5. Implemented optimizations (M7.1)

The following recommendations from this analysis were implemented in Milestone 7.1:

Optimization Implementation
Parallel containerize build-containerize task spawns one Kaniko pod per app in parallel (via kubectl), each mounting the shared workspace PVC. Wall-clock time = max(per-app build) instead of sum.
Kaniko cache --cache=true --cache-repo=<registry>/kaniko-cache --cache-ttl=168h passed to each Kaniko pod. New pipeline param cache-repo (default localhost:5000/kaniko-cache). Second+ runs reuse cached layers.
Parallel clone clone-app-repos task clones all app repos in background (&) and waits for all. Wall-clock time = max(per-repo clone) instead of sum.
Compile resources Deferred (7.1.4). Compile tasks are already parallel; adding explicit CPU/memory requests is a tuning exercise for specific environments. Documented as optional in milestone-7-1.md.
Postman test collections Documented (7.1.5). Missing bff-tests.json and api-tests.json are noted; pipeline skips them without failing. See milestone-7-1.md for details.

6. Stack-one approximate timing (for orientation)

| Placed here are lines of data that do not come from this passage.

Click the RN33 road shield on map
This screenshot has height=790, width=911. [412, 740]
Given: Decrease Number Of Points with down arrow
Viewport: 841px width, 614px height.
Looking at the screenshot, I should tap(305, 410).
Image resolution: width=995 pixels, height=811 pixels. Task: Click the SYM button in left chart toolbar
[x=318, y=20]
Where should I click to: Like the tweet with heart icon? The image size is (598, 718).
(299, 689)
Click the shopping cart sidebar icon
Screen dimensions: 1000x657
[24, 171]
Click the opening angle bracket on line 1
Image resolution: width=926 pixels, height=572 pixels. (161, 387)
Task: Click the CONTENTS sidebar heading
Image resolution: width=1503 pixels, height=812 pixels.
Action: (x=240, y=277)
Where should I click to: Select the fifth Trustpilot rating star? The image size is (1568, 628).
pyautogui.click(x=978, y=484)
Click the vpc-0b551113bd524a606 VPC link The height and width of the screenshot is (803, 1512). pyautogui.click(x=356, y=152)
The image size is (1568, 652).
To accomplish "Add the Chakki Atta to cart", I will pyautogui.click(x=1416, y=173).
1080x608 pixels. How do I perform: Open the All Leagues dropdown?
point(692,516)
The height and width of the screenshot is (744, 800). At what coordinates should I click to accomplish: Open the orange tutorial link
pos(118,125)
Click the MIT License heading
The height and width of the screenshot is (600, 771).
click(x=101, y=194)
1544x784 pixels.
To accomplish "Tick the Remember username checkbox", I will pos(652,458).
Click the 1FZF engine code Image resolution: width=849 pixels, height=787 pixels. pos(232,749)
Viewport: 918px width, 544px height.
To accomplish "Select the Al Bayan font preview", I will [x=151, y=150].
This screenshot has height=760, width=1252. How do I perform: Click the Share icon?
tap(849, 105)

Rough order of magnitude (will vary by machine and cache):

  • fetch-source: ~30–60 s
  • resolve-stack: <10 s
  • clone-app-repos: ~1–2 min (3 sequential clones)
  • build-select-tool-apps: <10 s
  • build-compile-npm: ~2–5 min
  • build-compile-maven (2 apps in one task): ~3–8 min (often the slowest)
  • build-containerize: ~2–5 min (3 sequential Kaniko builds)
  • deploy-full-stack: ~30 s

Total often in the ~8–12 min range; the longest segments are usually compile and containerize. Parallelizing containerize (and adding Kaniko cache) targets the segment that’s easiest to speed up without changing app build scripts.